═══ Records to process
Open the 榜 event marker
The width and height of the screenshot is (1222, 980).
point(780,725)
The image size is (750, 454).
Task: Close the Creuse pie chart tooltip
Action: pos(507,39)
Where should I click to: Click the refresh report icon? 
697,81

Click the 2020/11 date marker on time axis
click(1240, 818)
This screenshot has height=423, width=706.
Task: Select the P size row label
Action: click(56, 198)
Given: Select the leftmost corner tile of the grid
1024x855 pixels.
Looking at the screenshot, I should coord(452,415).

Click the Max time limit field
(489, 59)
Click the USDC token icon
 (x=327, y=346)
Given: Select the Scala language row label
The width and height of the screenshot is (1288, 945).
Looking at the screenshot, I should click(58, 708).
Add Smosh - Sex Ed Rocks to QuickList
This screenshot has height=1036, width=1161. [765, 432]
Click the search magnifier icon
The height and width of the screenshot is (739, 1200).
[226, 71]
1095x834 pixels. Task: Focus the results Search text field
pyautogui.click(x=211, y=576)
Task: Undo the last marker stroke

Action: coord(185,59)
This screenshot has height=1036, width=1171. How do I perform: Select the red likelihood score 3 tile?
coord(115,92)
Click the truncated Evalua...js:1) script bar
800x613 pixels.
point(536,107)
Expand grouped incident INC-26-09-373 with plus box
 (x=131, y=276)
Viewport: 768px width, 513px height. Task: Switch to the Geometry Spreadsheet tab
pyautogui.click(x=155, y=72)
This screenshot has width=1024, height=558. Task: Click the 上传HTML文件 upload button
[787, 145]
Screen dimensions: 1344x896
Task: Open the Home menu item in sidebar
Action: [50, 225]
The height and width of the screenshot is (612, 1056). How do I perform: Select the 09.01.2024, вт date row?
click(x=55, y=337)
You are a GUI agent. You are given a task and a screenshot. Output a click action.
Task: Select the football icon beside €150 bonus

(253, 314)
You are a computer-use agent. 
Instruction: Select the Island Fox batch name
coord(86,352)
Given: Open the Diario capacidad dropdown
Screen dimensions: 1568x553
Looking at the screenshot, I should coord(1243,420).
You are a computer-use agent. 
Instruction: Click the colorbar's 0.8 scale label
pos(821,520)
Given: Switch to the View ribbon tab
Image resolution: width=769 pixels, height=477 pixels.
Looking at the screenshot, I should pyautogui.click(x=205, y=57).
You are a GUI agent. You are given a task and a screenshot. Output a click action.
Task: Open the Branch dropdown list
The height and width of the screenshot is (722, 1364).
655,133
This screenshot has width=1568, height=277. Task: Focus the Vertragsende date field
══════
--- Exercise requirements ---
Restate the records word for word, keeping every line.

--- Task response ---
Open the 榜 event marker
The width and height of the screenshot is (1222, 980).
point(780,725)
The image size is (750, 454).
Task: Close the Creuse pie chart tooltip
Action: pos(507,39)
Where should I click to: Click the refresh report icon? 
697,81

Click the 2020/11 date marker on time axis
click(1240, 818)
This screenshot has height=423, width=706.
Task: Select the P size row label
Action: click(56, 198)
Given: Select the leftmost corner tile of the grid
1024x855 pixels.
Looking at the screenshot, I should coord(452,415).

Click the Max time limit field
(489, 59)
Click the USDC token icon
 (x=327, y=346)
Given: Select the Scala language row label
The width and height of the screenshot is (1288, 945).
Looking at the screenshot, I should click(58, 708).
Add Smosh - Sex Ed Rocks to QuickList
This screenshot has height=1036, width=1161. [765, 432]
Click the search magnifier icon
The height and width of the screenshot is (739, 1200).
[226, 71]
1095x834 pixels. Task: Focus the results Search text field
pyautogui.click(x=211, y=576)
Task: Undo the last marker stroke

Action: coord(185,59)
This screenshot has height=1036, width=1171. How do I perform: Select the red likelihood score 3 tile?
coord(115,92)
Click the truncated Evalua...js:1) script bar
800x613 pixels.
point(536,107)
Expand grouped incident INC-26-09-373 with plus box
 (x=131, y=276)
Viewport: 768px width, 513px height. Task: Switch to the Geometry Spreadsheet tab
pyautogui.click(x=155, y=72)
This screenshot has width=1024, height=558. Task: Click the 上传HTML文件 upload button
[787, 145]
Screen dimensions: 1344x896
Task: Open the Home menu item in sidebar
Action: [50, 225]
The height and width of the screenshot is (612, 1056). How do I perform: Select the 09.01.2024, вт date row?
click(x=55, y=337)
You are a GUI agent. You are given a task and a screenshot. Output a click action.
Task: Select the football icon beside €150 bonus

(253, 314)
You are a computer-use agent. 
Instruction: Select the Island Fox batch name
coord(86,352)
Given: Open the Diario capacidad dropdown
Screen dimensions: 1568x553
Looking at the screenshot, I should coord(1243,420).
You are a computer-use agent. 
Instruction: Click the colorbar's 0.8 scale label
pos(821,520)
Given: Switch to the View ribbon tab
Image resolution: width=769 pixels, height=477 pixels.
Looking at the screenshot, I should pyautogui.click(x=205, y=57).
You are a GUI agent. You are given a task and a screenshot. Output a click action.
Task: Open the Branch dropdown list
The height and width of the screenshot is (722, 1364).
655,133
This screenshot has width=1568, height=277. Task: Focus the Vertragsende date field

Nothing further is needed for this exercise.